I remember an English teacher asking us what, in our opinion, was the most useless thing we would have to learn at school. I replied that I thought it was the capital cities of the world. What possible advantage could you have over anything with the knowledge that the capital of Peru is Lima?  I was somewhat surprised that he agreed with me – although I later found it would be a trick question. He was making the point that education itself is useless – something about Milton. But that’s another story.

When I consider the use of maps in ecommerce, there is a distant echo of my frustration with having to learn seemingly useless knowledge.
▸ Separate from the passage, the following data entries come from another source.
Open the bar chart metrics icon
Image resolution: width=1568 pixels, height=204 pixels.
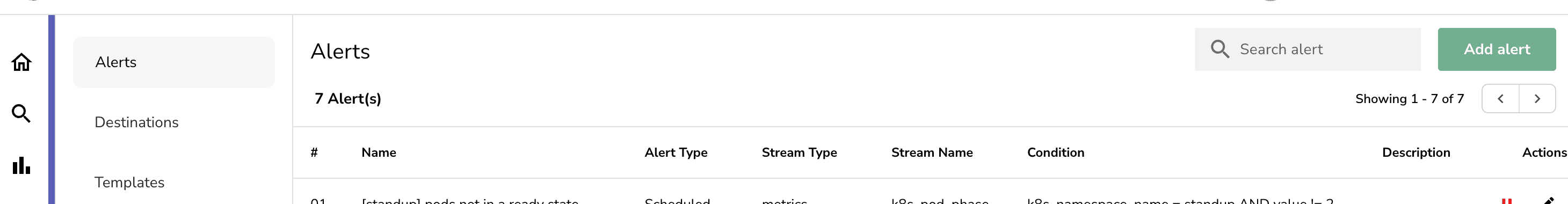[x=21, y=165]
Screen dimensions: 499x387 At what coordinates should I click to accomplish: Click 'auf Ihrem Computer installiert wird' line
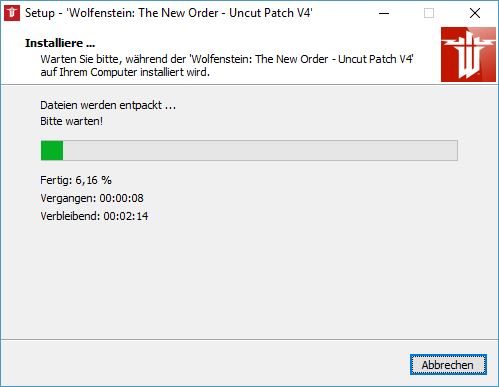pyautogui.click(x=125, y=72)
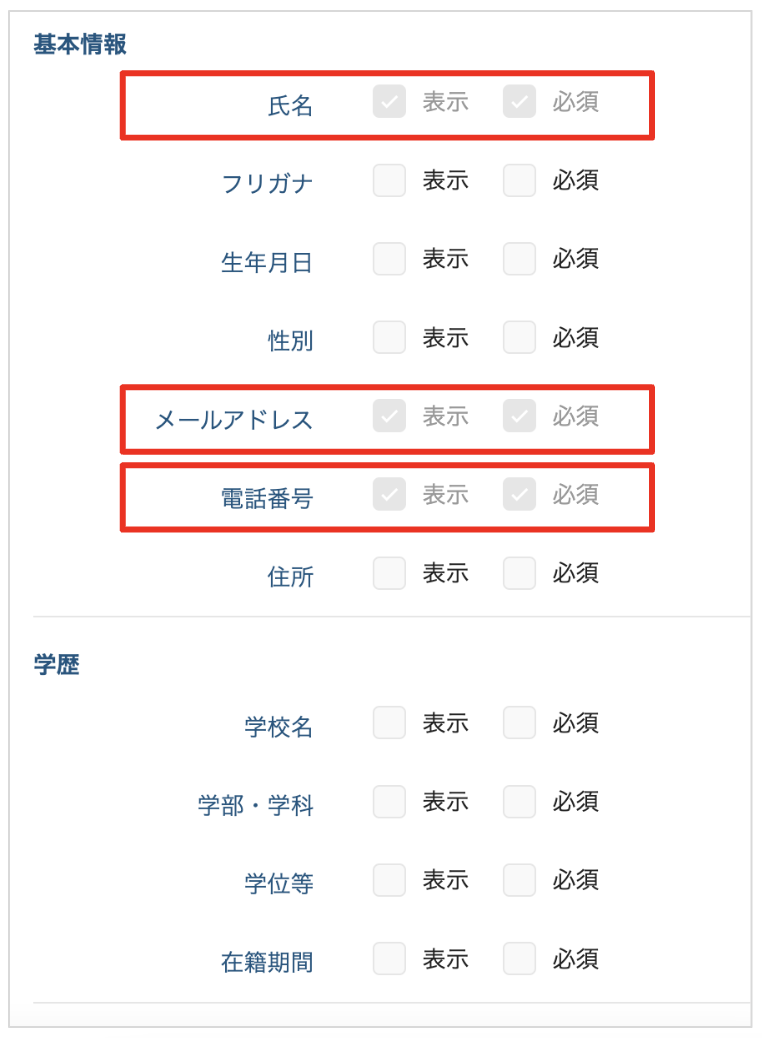Check 必須 box for 住所

(x=519, y=573)
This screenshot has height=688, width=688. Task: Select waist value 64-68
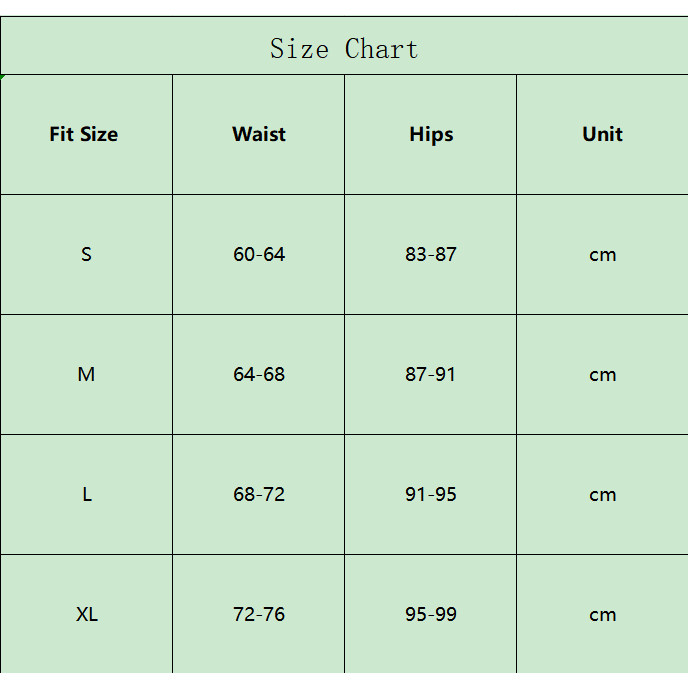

This is particularly relevant because I have to think about maps when considering designs as part of the business of selling hotels.

Maps belong to that category of very recognisable things you see on the web, but their use seems shrouded in an irrational belief that because they are “visual”, they must somehow be automatically good at explaining things. In this respect they are similar to tag clouds: got a lot of “key words”? Dude – you need a tag cloud! Need to show some geographically-related things? Fire up the Google Maps API!

But like tag clouds, pie charts, and other things that seem to be obvious solutions to information visualisation, their use is often ill-considered. It’s easy to get them into a state where it’s completely unclear what their value is to an interactive experience. Take this hotel booking site for instance.  What, informationally, does this view of the available hotels in London convey that is so important as to override almost all other considerations? Leaving aside the fact that people who have intimate knowledge of the streets of London are unlikely to be the same people as those who book hotels in that city, it would seem to me that a simple list would be better. Sort or filter by price, proximity to city centre, or other criteria. Why is geography presented as so important, when in reality it’s simply one of several factors in choosing a hotel. I’ve no doubt it tested well though – who can’t like a pretty map?

Here’s my opinion: on the web, maps are best for providing reassurance and supplementary information about things in the form of overlays (cash machines, parking, etc.) and at-a-glance information about proximity of arbitrary landmarks (rivers, coasts, famous buildings, parks etc.). They shouldn’t be allowed to get in the way of more important considerations. Look at the site I linked to – can you be sure you’ve seen all the hotels within your budget?